◆ Reading text ◆

No the issue was files cached in memory. No amount of deleting from the file system is going to delete files cached by the servlet, which is why the servlet itself needs to be restarted.
My favorite saying: “simple is robust”
Similar in spirit to Lehman’s Law of Continuing Change[0], the idea is that the less complexity a system has, the easier it is to change.
Rather than plan for the future with extensible code, plan for the future with straightforward code.
E.g. only abstract when the situation requires it, encourage simple duplication, use monoliths up front, scale vertically before horizontally, etc.
I’ve built many 0-1 systems, and this is the common thread among all of them.
[0] https://en.m.wikipedia.org/wiki/Lehman%27s_laws_of_software_...
Sure, but when applying "simple is robust" principle it is extremely important to understand also intrinsic complexity. Not handling edge-cases etc does not make for robust code, no matter how much simpler it is.
This is where the advice in the article is excellent.
If you start with code that's easy to delete, it's often possible to alter your data representation or otherwise transform the problem in a way that simply eliminates the edge cases. With the result being a design that is simpler by virtue of being more robust.
If you start with code that's hard to delete, usually by the time you discover your edge and corner cases it's already too late and you're stuck solving the problem by adding epicycles.
Yes, but I definitely also see the opposite quite a bit: Somebody several layers down thought that something was an edge case, resolved it in a strange way, and now you have a chain of stuff above it dealing with the edge case because the bottom layer took a wrong turn.
The most common examples are empty collections: either disallowing them even though it would be possible to handle them, or making a strange choice like using vacuous falsity, i.e.
(Just for illustration what I mean by "vacuous falsity", Python's all correctly returns True).Now, every layer above has to special-case these as well, even if they would be a completely normal case otherwise.
Your example perfectly illustrates oversimplification: attempt to stuff categorical variable into another of lower order. If a language has absence of value available as an expressible concept (nullability), then a list is at least 3-way categorical variable: absence of value, empty list, non-empty list. Any attempts to stuff that into a binary truthy value will eventually leak one way or another.
Failing to account for this gives you Wayland (which at this time is more complex than X11)
Is it actually more complex?
I find it more understandable, it’s just that DEs need to write their own compositors.
X11 has plenty of warts, but Wayland has more.

[Word and element location data]
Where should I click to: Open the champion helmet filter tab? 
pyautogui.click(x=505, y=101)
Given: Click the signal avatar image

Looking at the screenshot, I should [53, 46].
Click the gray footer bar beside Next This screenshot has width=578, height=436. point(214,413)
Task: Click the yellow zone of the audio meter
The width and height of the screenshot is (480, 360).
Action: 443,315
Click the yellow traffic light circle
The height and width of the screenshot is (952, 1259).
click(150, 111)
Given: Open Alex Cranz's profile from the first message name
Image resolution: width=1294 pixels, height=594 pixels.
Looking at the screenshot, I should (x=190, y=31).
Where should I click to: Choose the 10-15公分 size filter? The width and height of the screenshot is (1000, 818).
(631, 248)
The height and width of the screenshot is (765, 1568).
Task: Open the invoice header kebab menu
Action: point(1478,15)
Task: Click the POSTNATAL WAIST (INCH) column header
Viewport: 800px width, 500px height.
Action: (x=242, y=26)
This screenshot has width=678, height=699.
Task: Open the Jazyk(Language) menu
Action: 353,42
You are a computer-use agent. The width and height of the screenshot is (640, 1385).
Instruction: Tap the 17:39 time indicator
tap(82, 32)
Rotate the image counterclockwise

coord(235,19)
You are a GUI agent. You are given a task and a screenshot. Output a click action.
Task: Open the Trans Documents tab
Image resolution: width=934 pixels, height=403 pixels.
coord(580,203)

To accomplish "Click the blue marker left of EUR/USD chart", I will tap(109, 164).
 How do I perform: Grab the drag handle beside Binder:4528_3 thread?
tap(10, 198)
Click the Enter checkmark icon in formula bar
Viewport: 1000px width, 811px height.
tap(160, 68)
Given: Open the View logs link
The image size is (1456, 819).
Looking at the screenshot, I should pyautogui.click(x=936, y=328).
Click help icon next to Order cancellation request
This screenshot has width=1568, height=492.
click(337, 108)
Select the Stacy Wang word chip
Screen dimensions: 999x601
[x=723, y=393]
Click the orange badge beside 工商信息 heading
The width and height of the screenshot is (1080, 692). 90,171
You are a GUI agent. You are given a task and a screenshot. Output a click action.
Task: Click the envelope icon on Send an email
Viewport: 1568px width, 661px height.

◆ Tasks to perform ◆
1/ In the software simplicity discussion, what three cases can a list fall into when a language supports nullability?
2/ Summarize the software simplicity discussion in two sentences.
3/ Continue the software simplicity discussion from its last comment onward.

◆ Exercise answers ◆
1/ Absence of value, an empty list, and a non-empty list.

2/ One commenter holds that simple is robust, favoring straightforward code, simple duplication, monoliths up front, and vertical scaling over extensible designs. Others reply that simplicity must still handle intrinsic complexity such as edge cases, pointing to empty collections that a lower layer handles strangely and debating whether Wayland is more complex than X11.

3/
Example: screenshot. X11: "please tell me the pixels in the root window". Wayland: "please tell me the extension number of the portals extension so I can open a portal to pipewire so I can get the pipewire connection string so I can connect to the pipewire server so I can ..."
Example: get window position on screen.
Example: set window title.
X11 is a protocol about managing windows on a screen. Wayland is a protocol about sending pixel buffers to an unspecified destination. All the screen-related stuff, which is integral to X11, is hard to do in Wayland with a pile of optional extensions and external protocol servers which do not interact.
X11 is also more standardized, de facto, because there are fewer server implementations, which is not just an accident but is by design.
X11 is far more inclined towards the idea of clean separation of policy and mechanism, which I think is becoming more and more evidently correct across the board of programming. When you start talking about libraries and layers, a policy/mechanism split is part of how to write layered code correctly:
base mechanisms that interpret the raw problem correctly (e.g. pixels on a screen, mouse position) -> some policy that is in some ways mechanism with slightly more abstraction (e.g. drawing shapes) -> some more policy-mechanism abstraction (e.g. windows) ...
until you get to your desired layer of abstraction to work at. This goes along with modularity, composition, code reuse. X11 itself has many design flaws, but Wayland's design is untenable.
X11's separation of policy and mechanism was a mistake. Maybe it made sense at the time - I don't know. GUIs were new at the time. Now that we know how they're supposed to work, the flag should really be called "I am a window manager" rather than "root window substructure redirect", and "I am a special window" (e.g. combobox drop-down) rather than "ignore substructure redirect" for example. (Even better, define some kind of window class flag so the window manager CAN see it and knows it's a combo box drop-down).
> and "I am a special window" (e.g. combobox drop-down) rather than "ignore substructure redirect" for example. (Even better, define some kind of window class flag so the window manager CAN see it and knows it's a combo box drop-down).
I think X11 has had that for a very long time. In the late 2000s when Beryl was still separate from Compiz, it was almost trivial to target things like dropdowns by a descriptive name and give them different effects than regular windows. Mine had an accordion effect while windows would burn up.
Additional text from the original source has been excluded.